New apps: Media Player and Notepad
Windows 11 ships with the default Groove Music app for audio and the Movies & TV app for videos. The new Media Player app is supposed to be a single unified replacement for both. It has already been available for Windows Insiders since November 2021 and we even did a deep dive on it back then which you can check out to learn more about the new redesigned interface.
Essentially, the Media Player will become the heart of entertainment on your device with it being able to play all the videos and audio you want under one roof. All your content in the music and video folders on your PC will appear automatically in your library, and you can also tell Media Player where to look for additional content in app settings. Media Player will permanently replace the Groove Music app, but don’t worry as your library and playlists will automatically move over to Media Player beforehand.
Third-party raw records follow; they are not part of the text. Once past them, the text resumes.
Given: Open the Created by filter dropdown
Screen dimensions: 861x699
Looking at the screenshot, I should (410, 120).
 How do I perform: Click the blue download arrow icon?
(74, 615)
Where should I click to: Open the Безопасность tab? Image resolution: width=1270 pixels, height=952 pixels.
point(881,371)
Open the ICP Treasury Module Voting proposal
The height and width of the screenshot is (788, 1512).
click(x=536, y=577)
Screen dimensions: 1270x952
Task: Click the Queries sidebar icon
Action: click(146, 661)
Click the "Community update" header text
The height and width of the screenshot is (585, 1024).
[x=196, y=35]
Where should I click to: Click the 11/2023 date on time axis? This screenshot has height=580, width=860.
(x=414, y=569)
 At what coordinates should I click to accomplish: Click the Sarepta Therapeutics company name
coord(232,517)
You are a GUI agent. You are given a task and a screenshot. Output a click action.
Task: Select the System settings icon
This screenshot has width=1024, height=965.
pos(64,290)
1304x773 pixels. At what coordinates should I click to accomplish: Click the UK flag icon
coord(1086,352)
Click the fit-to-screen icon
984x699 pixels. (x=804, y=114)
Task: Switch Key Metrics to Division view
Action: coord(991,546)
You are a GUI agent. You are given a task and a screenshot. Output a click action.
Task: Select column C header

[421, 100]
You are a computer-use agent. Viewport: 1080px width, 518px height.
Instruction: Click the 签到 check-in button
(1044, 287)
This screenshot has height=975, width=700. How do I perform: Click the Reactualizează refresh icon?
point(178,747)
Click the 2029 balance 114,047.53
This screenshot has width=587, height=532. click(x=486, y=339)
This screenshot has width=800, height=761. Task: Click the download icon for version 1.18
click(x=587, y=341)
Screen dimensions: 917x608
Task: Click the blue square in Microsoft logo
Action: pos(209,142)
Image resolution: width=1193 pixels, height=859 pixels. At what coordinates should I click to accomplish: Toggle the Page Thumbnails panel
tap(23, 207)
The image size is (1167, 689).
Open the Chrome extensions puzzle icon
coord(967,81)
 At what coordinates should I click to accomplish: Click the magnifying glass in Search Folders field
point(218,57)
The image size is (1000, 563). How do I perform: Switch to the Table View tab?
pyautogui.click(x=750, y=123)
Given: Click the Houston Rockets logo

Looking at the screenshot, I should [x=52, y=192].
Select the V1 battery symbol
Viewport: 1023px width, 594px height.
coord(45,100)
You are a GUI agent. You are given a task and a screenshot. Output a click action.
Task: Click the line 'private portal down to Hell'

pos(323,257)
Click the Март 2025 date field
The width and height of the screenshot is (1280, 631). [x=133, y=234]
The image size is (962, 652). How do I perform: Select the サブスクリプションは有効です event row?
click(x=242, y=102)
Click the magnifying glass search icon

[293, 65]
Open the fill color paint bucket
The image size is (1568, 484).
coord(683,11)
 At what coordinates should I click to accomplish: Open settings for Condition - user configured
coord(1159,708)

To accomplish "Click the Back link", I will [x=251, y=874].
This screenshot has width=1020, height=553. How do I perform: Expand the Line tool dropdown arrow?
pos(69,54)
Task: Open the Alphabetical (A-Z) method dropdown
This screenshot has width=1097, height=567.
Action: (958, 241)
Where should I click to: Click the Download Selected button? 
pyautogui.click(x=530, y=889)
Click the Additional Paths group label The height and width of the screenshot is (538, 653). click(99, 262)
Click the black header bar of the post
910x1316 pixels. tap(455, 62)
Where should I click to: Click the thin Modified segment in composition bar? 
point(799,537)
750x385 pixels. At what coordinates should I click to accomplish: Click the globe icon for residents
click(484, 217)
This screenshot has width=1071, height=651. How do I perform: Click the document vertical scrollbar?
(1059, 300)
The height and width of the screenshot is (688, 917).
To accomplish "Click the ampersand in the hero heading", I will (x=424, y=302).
Along with the Media Player, Windows 11 now finally has a new Notepad. Microsoft showed off the redesigned Notepad back at the launch event for Windows 11 and since then it has been leaked to oblivion along with being in beta testing in the Insider Program for a while. The new Notepad features a redesigned interface that feels modern and looks in-line with the rest of OS. It comes with a dark mode that respects default system settings, a new and improved Find-and-Replace experience, multi-level undo and even colorful emojis.
All of this is bundled into the KB5010414 optional update which means you need to head on over to Windows Update and manually install it to avail the new features. After this, Microsoft’s next major Windows 11 update, codenamed “Sun Valley 2” is set to release sometime in the second half of 2022 which means that it will be a while before we see another major update for Microsoft’s infant OS.